Automating IAM resource management in AWS is critical as teams scale. This project script handles the creation of IAM users, user groups, and permission assignment using the AWS CLI, packaged inside a reusable shell script.
- AWS CLI installed (
aws --version) - AWS CLI configured (
aws configure) - IAM permissions to manage users, groups, and policies
- Completion of Linux and shell scripting fundamentals
#!/bin/bash
# AWS IAM Manager Script for CloudOps Solutions
# Automates user, group creation, and permission assignment
IAM_USER_NAMES=("user1" "user2" "user3" "user4" "user5")
create_iam_users() {
echo "Starting IAM user creation..."
for user in "${IAM_USER_NAMES[@]}"; do
aws iam get-user --user-name "$user" &>/dev/null
if [ $? -ne 0 ]; then
aws iam create-user --user-name "$user" && echo "Created $user"
else
echo "User $user already exists"
fi
done
}
create_admin_group() {
echo "Creating admin group and attaching policy..."
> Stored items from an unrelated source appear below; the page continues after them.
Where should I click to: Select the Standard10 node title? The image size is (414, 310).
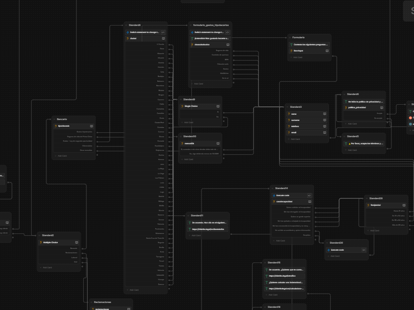point(190,136)
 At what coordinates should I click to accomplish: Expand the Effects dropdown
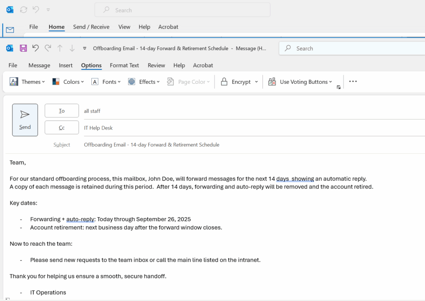[144, 82]
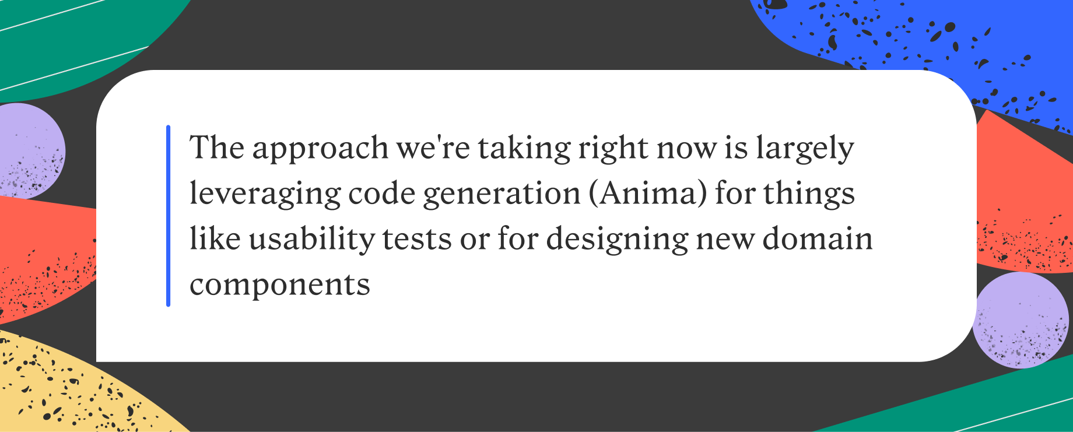Click the word "Anima" in the quote
The height and width of the screenshot is (432, 1073).
coord(647,194)
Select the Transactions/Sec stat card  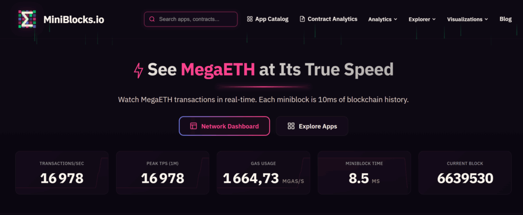[x=62, y=172]
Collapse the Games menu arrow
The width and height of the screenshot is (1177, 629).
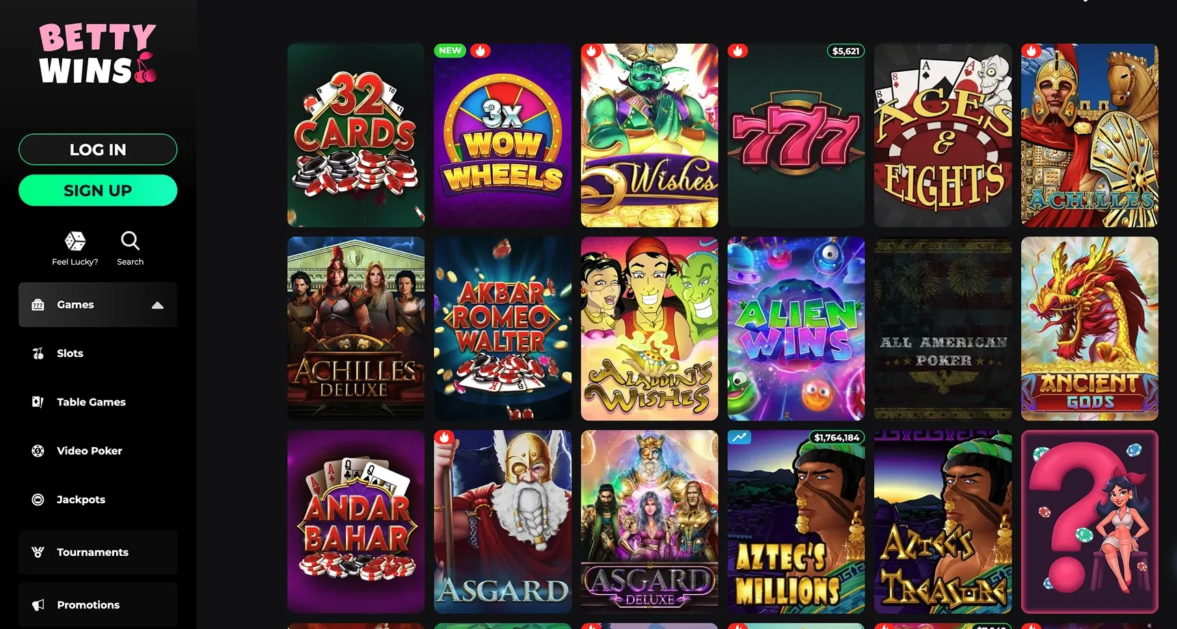pyautogui.click(x=158, y=305)
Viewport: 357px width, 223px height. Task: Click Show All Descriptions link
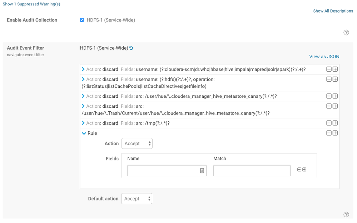[333, 11]
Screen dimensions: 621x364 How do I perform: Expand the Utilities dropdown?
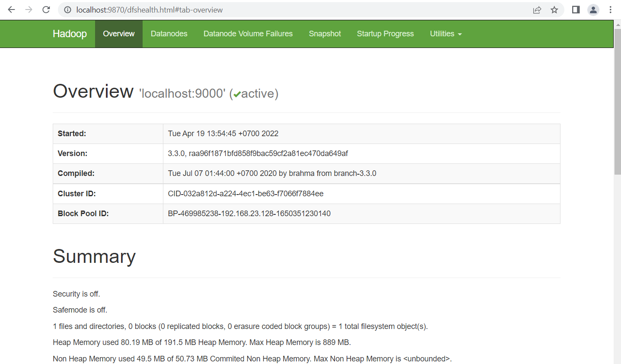(446, 34)
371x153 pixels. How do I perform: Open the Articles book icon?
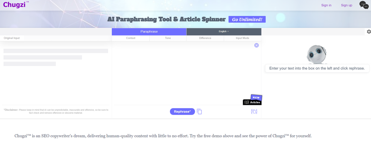pyautogui.click(x=247, y=102)
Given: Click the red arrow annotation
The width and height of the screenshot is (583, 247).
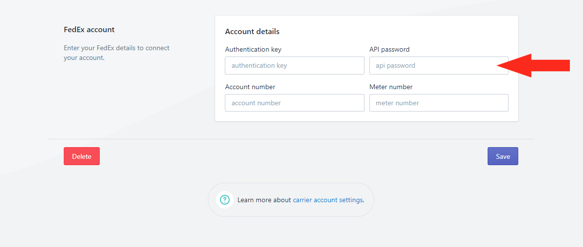Looking at the screenshot, I should coord(533,65).
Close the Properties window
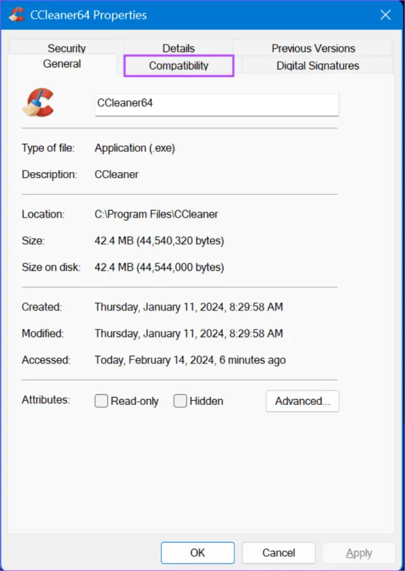This screenshot has width=405, height=571. point(385,14)
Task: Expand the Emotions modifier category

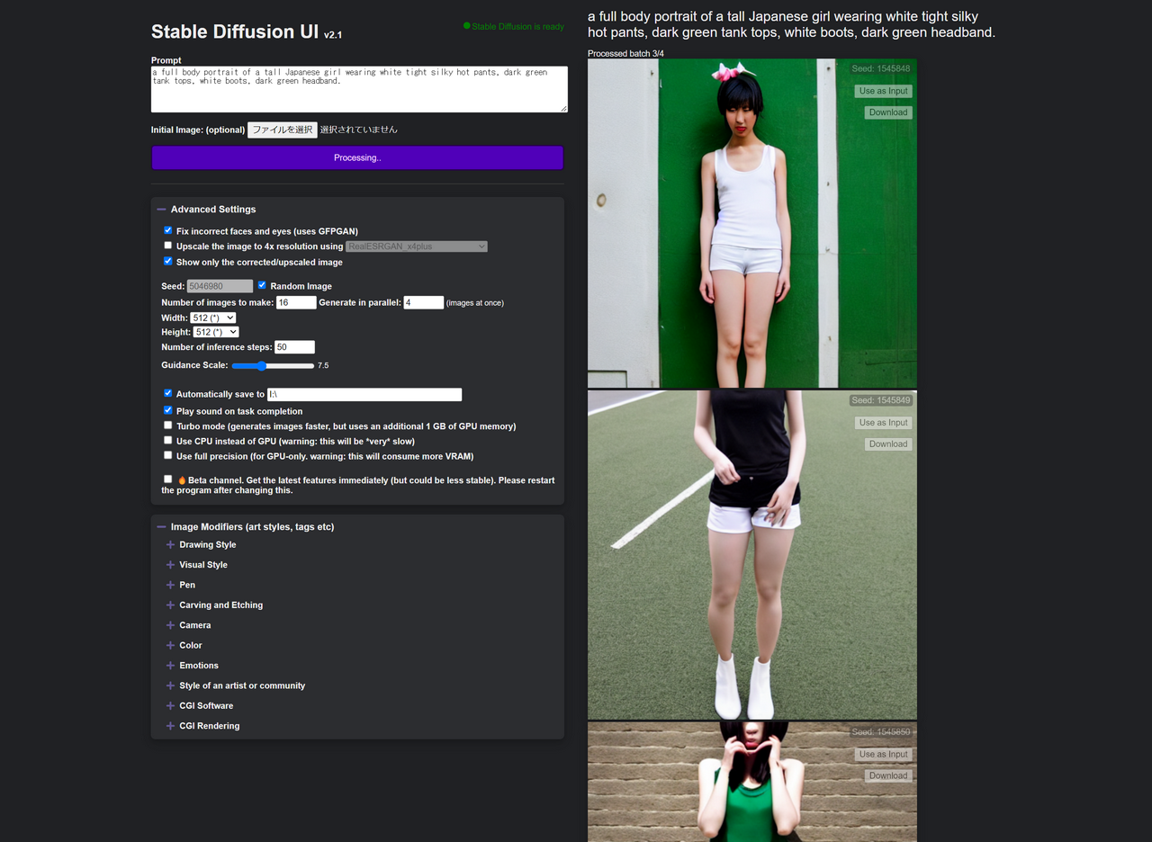Action: click(198, 665)
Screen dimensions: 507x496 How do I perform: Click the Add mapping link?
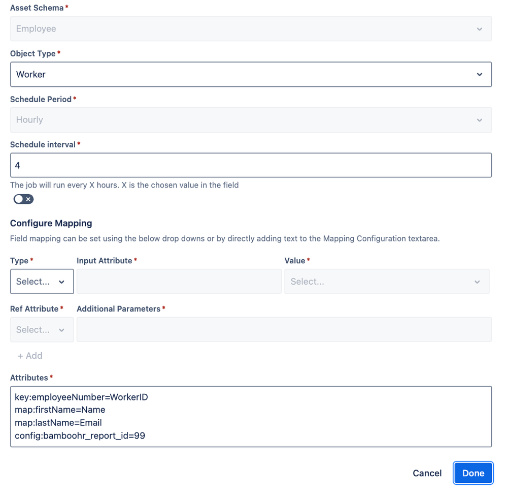coord(30,356)
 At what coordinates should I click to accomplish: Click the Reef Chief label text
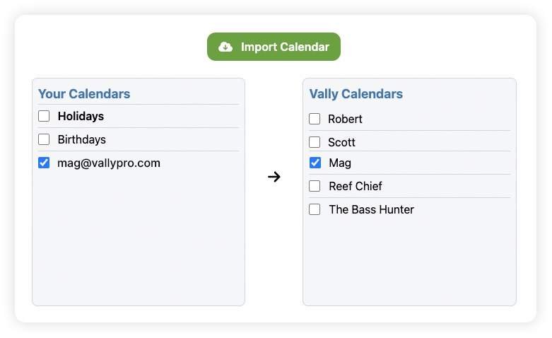pyautogui.click(x=356, y=186)
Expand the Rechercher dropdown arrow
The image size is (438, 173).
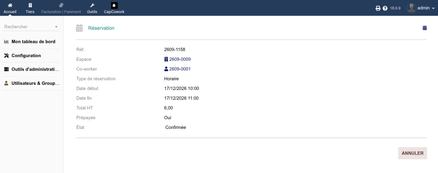(x=56, y=27)
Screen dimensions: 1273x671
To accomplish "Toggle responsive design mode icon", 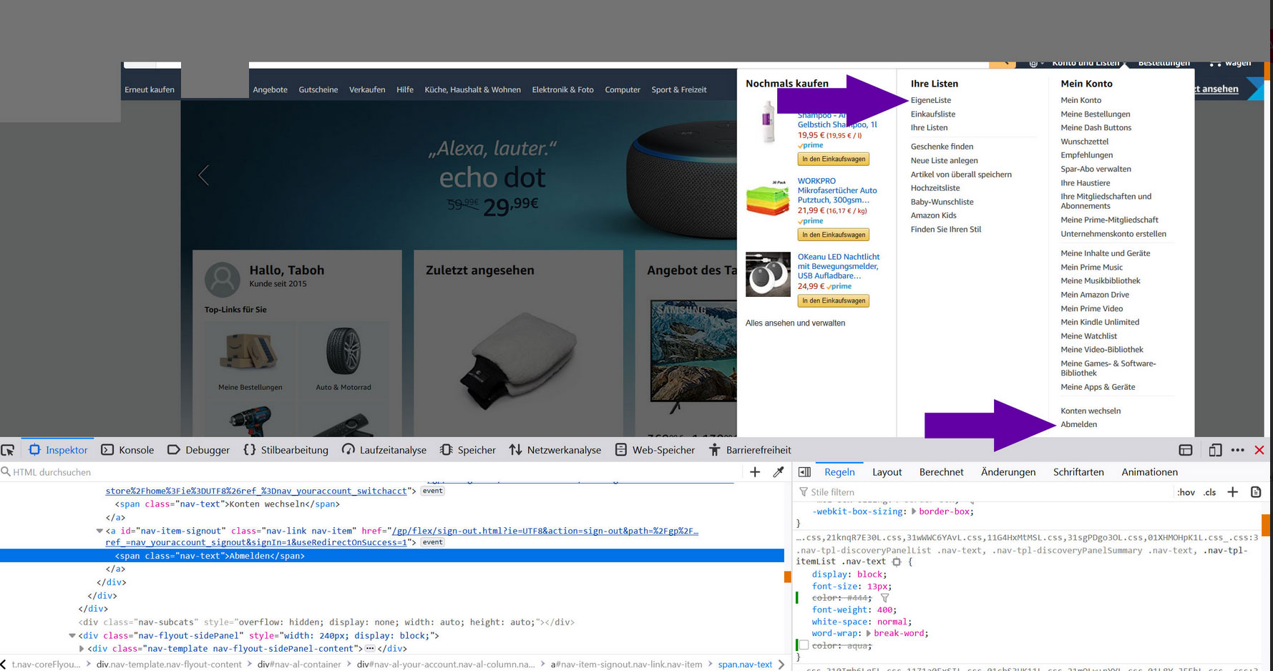I will coord(1214,450).
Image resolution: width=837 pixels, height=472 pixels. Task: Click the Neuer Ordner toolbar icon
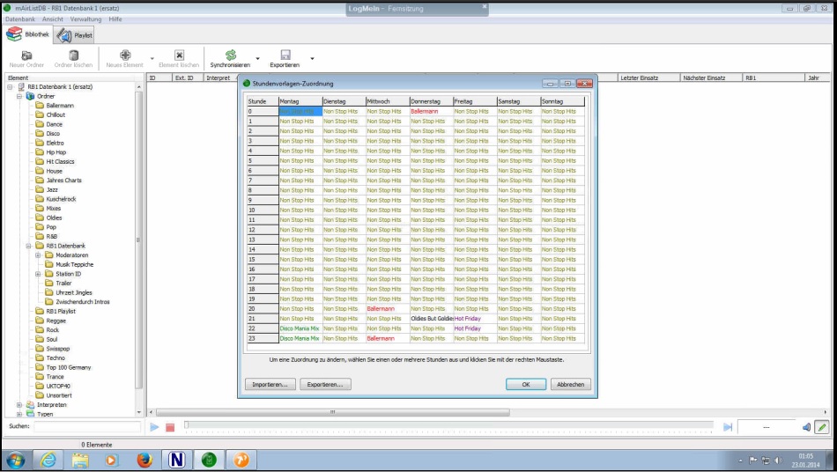pyautogui.click(x=26, y=55)
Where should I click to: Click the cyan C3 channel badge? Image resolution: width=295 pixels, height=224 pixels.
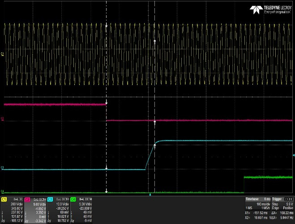[50, 198]
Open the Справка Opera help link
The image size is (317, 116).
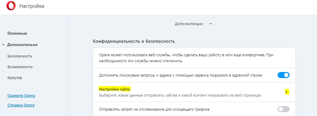tap(21, 105)
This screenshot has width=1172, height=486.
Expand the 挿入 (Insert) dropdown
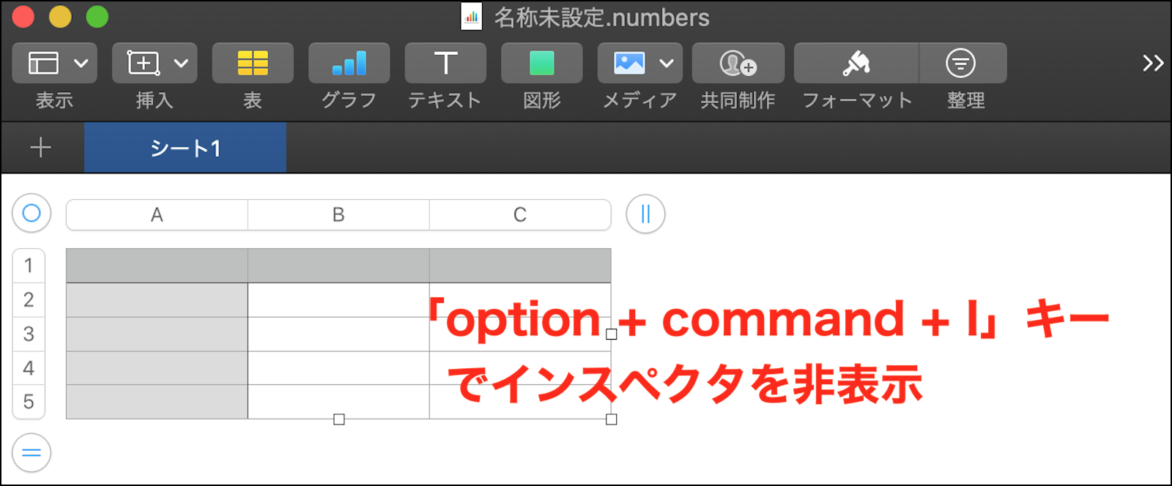[154, 64]

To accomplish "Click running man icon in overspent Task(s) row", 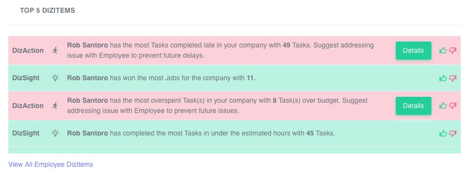I will pos(55,106).
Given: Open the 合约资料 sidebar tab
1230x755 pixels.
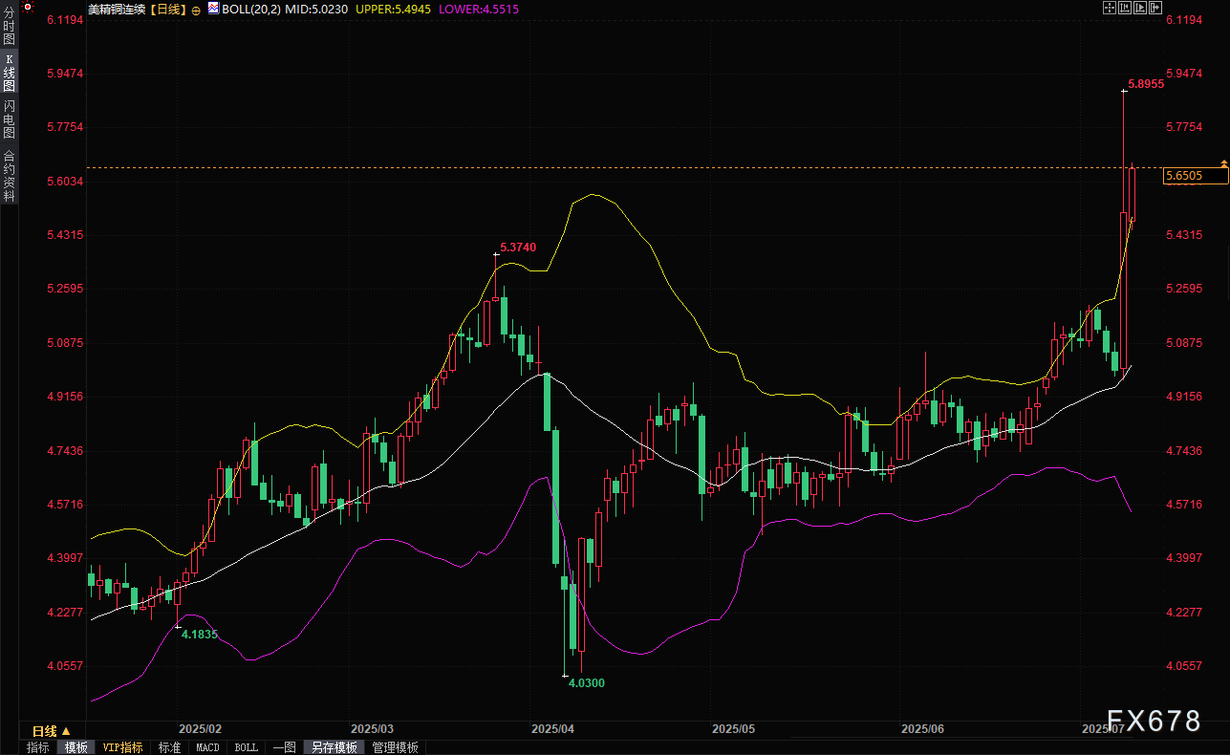Looking at the screenshot, I should click(x=9, y=175).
aws iam get-group --group-name "admin" &>/dev/null
if [ $? -ne 0 ]; then
aws iam create-group --group-name "admin" && echo "Group created"
else
echo "Group already exists"
fi
aws iam attach-group-policy \
--group-name admin \
--policy-arn arn:aws:iam::aws:policy/AdministratorAccess
}
add_users_to_admin_group() {
echo "Adding users to admin group..."
for user in "${IAM_USER_NAMES[@]}"; do
aws iam add-user-to-group \
--user-name "$user" \
--group-name admin
echo "Added $user to admin group"
done
}
main() {
echo "Starting AWS IAM automation..."
if ! command -v aws &>/dev/null; then
echo "Error: AWS CLI not installed."
exit 1
fi
create_iam_users
create_admin_group
add_users_to_admin_group
echo "✅ IAM automation complete"
}
mainThe extented script can be found here AWS IAM manager
After saving the script file, make it executable and run it:
chmod +x aws-iam-manager.sh
./aws-iam-manager.shTo make the script safe and idempotent (i.e., can run multiple times without breaking), the following patterns are used:
Skip user creation if they exist:
aws iam get-user --user-name "$user" &>/dev/null || aws iam create-user --user-name "$user"Skip group creation if it already exists:
aws iam get-group --group-name admin &>/dev/null || aws iam create-group --group-name adminCapture success or failure of policy attachment:
if aws iam attach-group-policy --group-name admin \
--policy-arn arn:aws:iam::aws:policy/AdministratorAccess; then
echo "Policy attached."
else
echo "Failed to attach policy."
fiThese checks make the script safe to re-run and eliminate common failure scenarios during AWS IAM provisioning.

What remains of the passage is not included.